The answer should be one number only, namely how many lines of the records hold the word "Image".

> **DATA FOR THIS TASK**:
-- Opening Marker --

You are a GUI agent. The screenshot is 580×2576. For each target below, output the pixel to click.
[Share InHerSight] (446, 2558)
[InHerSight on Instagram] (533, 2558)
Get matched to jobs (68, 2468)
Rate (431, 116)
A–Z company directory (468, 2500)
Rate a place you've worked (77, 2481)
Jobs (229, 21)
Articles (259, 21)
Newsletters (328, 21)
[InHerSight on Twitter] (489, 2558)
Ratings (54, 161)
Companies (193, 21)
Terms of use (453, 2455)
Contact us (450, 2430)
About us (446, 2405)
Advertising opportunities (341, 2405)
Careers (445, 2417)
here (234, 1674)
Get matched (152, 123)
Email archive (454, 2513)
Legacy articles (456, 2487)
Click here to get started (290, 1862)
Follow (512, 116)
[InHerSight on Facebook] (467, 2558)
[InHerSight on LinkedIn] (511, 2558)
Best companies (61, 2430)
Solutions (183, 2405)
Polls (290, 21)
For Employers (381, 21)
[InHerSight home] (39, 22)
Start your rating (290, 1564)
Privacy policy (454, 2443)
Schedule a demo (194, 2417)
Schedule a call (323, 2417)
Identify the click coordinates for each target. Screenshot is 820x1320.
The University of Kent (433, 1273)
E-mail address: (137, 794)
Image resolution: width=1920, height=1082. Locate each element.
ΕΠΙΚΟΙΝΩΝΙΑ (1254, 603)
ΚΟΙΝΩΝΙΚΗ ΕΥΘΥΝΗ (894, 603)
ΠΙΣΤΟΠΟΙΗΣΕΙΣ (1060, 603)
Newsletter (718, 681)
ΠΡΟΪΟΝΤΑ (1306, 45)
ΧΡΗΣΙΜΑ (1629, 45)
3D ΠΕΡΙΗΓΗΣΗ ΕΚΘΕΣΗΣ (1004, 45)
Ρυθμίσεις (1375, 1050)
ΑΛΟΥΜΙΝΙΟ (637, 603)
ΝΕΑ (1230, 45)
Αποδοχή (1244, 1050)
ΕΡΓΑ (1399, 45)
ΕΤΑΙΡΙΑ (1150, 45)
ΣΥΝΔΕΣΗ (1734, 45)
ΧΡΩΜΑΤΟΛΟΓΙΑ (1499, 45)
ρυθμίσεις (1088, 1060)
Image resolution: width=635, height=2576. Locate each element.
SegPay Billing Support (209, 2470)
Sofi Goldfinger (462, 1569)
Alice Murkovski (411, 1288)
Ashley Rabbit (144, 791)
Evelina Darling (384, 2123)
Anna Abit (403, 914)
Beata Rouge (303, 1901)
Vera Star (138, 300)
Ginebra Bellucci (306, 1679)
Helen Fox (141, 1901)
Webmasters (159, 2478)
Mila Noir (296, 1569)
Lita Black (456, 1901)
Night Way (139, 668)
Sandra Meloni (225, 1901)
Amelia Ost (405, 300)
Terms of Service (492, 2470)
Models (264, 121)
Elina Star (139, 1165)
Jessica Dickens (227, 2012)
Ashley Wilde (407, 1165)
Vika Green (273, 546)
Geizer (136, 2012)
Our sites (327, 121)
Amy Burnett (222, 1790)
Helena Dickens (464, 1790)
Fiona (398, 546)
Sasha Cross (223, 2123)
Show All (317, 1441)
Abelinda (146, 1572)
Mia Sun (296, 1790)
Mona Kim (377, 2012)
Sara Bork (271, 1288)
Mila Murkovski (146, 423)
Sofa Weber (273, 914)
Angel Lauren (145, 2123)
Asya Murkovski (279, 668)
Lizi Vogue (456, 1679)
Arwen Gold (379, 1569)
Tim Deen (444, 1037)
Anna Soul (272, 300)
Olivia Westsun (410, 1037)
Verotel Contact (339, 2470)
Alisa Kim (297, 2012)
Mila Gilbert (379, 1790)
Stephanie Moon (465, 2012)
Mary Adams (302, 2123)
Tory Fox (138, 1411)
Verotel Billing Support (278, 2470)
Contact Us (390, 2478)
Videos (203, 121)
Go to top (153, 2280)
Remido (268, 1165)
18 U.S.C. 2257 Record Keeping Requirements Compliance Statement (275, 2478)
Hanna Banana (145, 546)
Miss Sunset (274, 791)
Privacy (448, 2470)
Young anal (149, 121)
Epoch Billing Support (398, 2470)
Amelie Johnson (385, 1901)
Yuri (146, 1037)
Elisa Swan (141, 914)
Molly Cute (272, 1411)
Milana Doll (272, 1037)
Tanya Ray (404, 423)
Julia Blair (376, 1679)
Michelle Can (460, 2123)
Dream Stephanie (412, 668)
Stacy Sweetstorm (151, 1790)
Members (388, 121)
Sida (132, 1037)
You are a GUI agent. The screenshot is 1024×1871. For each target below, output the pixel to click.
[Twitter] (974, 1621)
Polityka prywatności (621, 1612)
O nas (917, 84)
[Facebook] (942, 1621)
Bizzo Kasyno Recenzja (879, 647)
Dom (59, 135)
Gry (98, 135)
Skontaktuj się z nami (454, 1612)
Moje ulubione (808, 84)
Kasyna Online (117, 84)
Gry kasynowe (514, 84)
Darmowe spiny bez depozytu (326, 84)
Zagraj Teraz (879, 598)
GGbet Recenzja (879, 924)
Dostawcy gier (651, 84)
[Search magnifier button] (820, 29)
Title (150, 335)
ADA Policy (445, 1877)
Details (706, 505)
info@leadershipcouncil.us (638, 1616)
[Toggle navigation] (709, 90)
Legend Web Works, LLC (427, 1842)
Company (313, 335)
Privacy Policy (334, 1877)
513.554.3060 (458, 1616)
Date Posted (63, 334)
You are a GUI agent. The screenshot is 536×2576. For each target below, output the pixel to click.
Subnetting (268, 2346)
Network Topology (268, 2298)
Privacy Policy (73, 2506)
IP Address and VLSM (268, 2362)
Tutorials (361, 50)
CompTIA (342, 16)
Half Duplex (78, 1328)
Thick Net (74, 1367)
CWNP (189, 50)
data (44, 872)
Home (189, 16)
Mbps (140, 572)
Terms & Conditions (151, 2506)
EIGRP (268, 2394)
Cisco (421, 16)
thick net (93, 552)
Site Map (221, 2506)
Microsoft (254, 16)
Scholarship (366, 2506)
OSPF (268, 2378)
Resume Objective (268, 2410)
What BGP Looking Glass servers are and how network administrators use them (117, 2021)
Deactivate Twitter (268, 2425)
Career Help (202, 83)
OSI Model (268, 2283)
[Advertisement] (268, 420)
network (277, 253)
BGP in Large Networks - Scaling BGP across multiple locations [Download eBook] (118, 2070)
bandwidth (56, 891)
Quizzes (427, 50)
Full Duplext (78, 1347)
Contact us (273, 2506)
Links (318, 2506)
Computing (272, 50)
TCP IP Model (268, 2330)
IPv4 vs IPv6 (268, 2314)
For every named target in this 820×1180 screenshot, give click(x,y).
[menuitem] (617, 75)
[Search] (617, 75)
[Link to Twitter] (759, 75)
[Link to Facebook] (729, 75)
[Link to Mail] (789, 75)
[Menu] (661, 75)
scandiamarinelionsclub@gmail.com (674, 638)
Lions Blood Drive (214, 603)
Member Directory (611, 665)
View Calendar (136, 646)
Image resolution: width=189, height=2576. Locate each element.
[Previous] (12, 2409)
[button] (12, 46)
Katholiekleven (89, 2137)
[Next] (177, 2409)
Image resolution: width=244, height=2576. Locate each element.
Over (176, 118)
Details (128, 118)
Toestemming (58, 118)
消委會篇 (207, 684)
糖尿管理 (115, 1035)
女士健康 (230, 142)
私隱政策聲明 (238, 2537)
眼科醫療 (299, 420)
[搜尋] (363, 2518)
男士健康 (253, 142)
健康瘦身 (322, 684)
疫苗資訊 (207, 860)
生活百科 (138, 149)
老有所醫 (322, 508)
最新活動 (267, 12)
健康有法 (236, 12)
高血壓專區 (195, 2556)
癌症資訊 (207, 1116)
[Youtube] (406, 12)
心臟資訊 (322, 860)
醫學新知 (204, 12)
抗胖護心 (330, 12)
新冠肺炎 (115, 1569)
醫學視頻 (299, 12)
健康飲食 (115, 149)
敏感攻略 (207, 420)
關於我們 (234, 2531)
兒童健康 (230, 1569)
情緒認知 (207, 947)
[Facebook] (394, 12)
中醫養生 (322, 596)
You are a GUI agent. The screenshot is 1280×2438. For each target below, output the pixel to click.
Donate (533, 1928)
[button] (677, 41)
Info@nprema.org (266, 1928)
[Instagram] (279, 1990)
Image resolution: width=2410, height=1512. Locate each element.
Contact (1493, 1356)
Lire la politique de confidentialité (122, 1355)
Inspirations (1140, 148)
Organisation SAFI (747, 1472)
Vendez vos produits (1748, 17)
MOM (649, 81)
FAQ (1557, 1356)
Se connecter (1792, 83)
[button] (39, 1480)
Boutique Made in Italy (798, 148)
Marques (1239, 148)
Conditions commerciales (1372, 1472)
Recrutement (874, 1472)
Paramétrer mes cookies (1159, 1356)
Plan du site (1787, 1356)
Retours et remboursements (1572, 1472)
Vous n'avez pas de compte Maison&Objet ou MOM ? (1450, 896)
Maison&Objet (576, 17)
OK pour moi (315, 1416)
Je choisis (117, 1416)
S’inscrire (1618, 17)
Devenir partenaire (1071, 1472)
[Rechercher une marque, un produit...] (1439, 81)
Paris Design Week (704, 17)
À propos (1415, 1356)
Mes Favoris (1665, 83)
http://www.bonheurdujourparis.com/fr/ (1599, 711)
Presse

-- Closing Marker --

> **TASK RESULT**: 5